Roughly speaking, humans are about 100 to 200 pounds of meat and bones, spread across five to six feet high and two feet shoulder-to-shoulder. A car comes in at approximately 4,094 pounds of metal and with a "slow" road speed of 20 miles per hour. Despite the obviously massive physical threat, so many pedestrians, who are mainly students here around New Brunswick, seem to blatantly disregard roadside awareness and disrespect drivers.
In the United States, people aged 1-44 years old die from injuries and violence, including motor vehicle crashes, more than any other cause. Even if a collision is not enough to kill someone at a hypothetical inner-city street speed of 20 mph, it is safe to assume that there will be some sort of injury the majority of the time.
If a vehicle goes just a bit faster at 30 mph, the chance of injury jumps from 5 percent to 45 percent, and the other half would be injured out of a sample of 20 people. These speeds are not unrealistic for any given road, even in denser areas with more pedestrian traffic such as around New Brunswick.
At Rutgers, this is never more clear than at the bus stops. On the College Avenue campus, the College Avenue Student Center and the Student Activities Center bus stops are rife with people trying to cross the street as quickly as possible.
George Street and College Avenue are quite busy in the afternoons and evenings, and this is a time when most people are walking from these bus stops. Many people cross the street in front of Brower Commons as soon as they get off the bus. This often means stepping out in front of the bus, where you cannot see oncoming traffic and the traffic cannot see you.
While crossing an empty street is fine, and jaywalking is its own topic, so many pedestrians are seemingly unaware of the presence of oncoming cars. They just walk without slowing down, hoping that the cars stop instead.

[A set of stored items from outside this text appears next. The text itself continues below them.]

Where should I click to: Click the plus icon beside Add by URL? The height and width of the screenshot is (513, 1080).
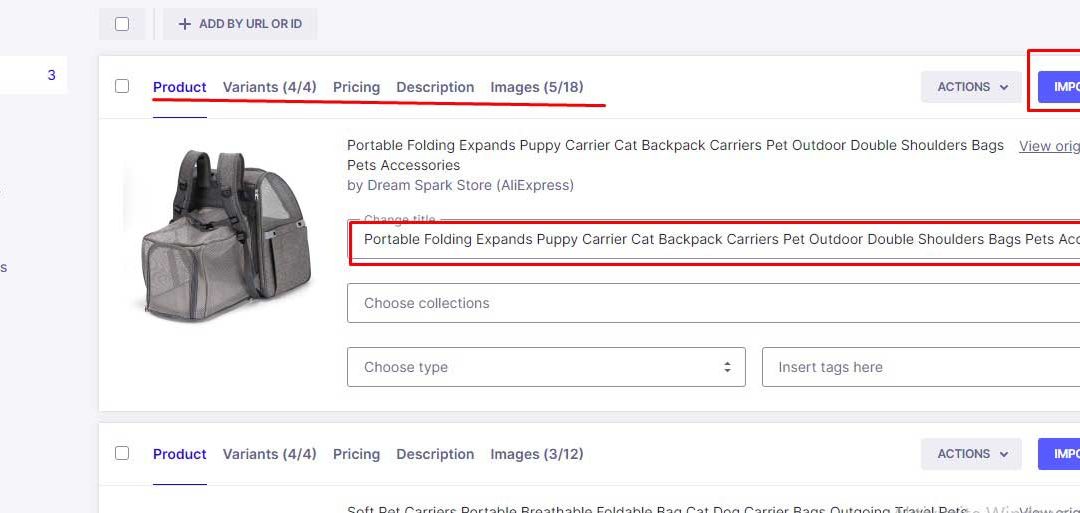(x=184, y=24)
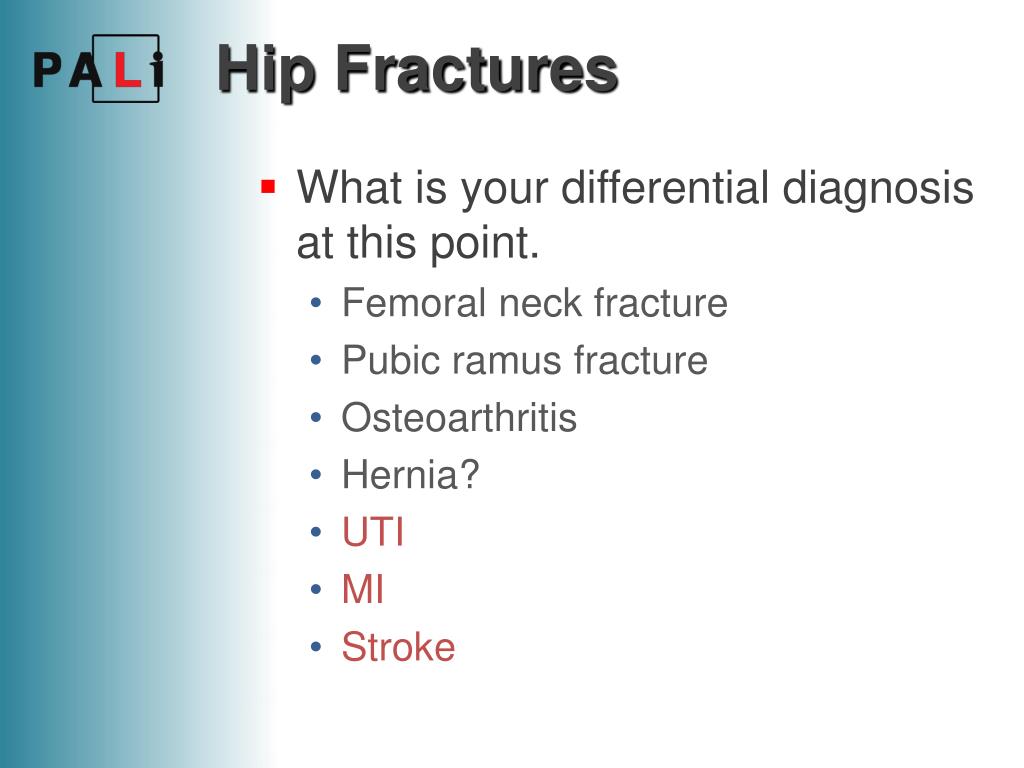Click bullet dot beside Femoral neck fracture
Viewport: 1024px width, 768px height.
[317, 303]
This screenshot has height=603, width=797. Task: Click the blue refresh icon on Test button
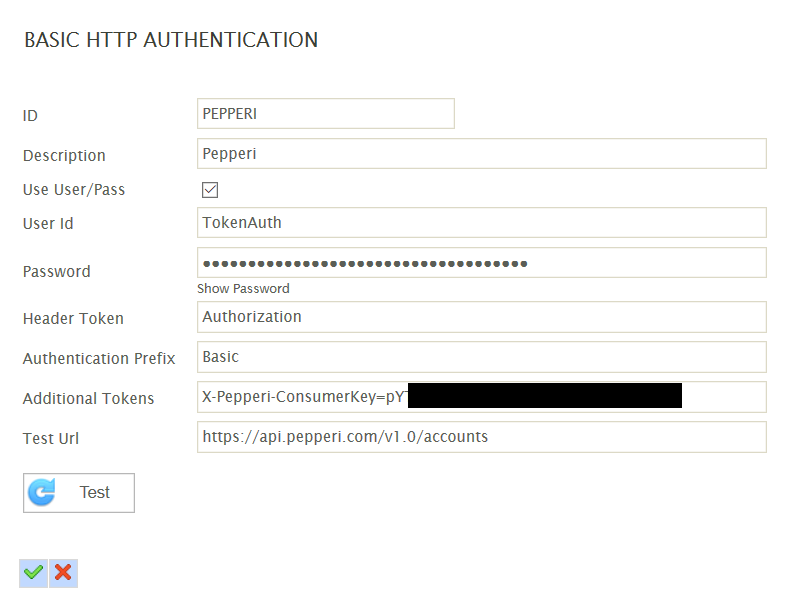(42, 492)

Further, many walk directly in front of buses or other cars, not more than an arms-length away. If the driver just slightly moves their foot off the brake pedal, there may not be enough time for either person to react. Even at crosswalks, such as those in front of the Yard @ College Avenue, many walk without slowing down or looking at oncoming traffic — again presumably expecting any cars to stop.
While pedestrians have the legal right of way, sometimes the driver is not planning to stop or is already going too fast to stop comfortably. Instead of rushing the crosswalk, pedestrians can slow down for just 1 or 2 seconds to allow the car to have time to pass first, especially when the walk signal and traffic light indicator are in their favor.
These issues are not only present on the major streets. Cars on Bishop Street and Seminary Place must drive extremely slow and constantly stop as people cross wherever they please. Even when there is only one car traveling down the road, pedestrians still seem insistent on crossing as soon as possible, meaning in front of the car.
Instead, if they continued down the sidewalk for just a few extra steps, the car would be allowed to move unimpeded, which also has the benefit of leaving the road behind completely empty and free to cross. While this is not very dangerous, it still demonstrates the lack of respect for drivers.
A lot of these issues are not seen as such due to drivers’ knowledge and awareness of the prevalence of pedestrians on these roads. They drive slower and look more frequently for what would otherwise be unexpected crossings. But pedestrians, being the ones at risk, should be the ones spending excess effort to take care of themselves and be aware of vehicles, not the other way around.
A solution from the infrastructure side, specifically for the College Avenue campus, would be to have a bus stop on the "inside" area between College Avenue and George Street. As it stands, Brower Commons, Alexander Library, much of the student housing and academic buildings are all across from 1 of the 2 major roads when getting off the bus stop. This idea may be difficult or impractical due to traffic and efficiency issues, though.
There could also be a fence similar to the one across from the Yard, across from the College Avenue Student Center in front of Brower Commons. This would prevent the excess crossings, but perhaps this would be at the expense of walking convenience when the roads are more empty.
Still, though, pedestrian safety is ultimately the responsibility of those walking. We need to do a better job of paying attention and being mindful of the drivers rather than relying on them to pay attention to us.
Tyler Tran is a first-year in the School of Arts and Sciences majoring in Molecular Biology and Biochemistry and minoring in Economics. His column, "Hung Up," runs on alternative Fridays.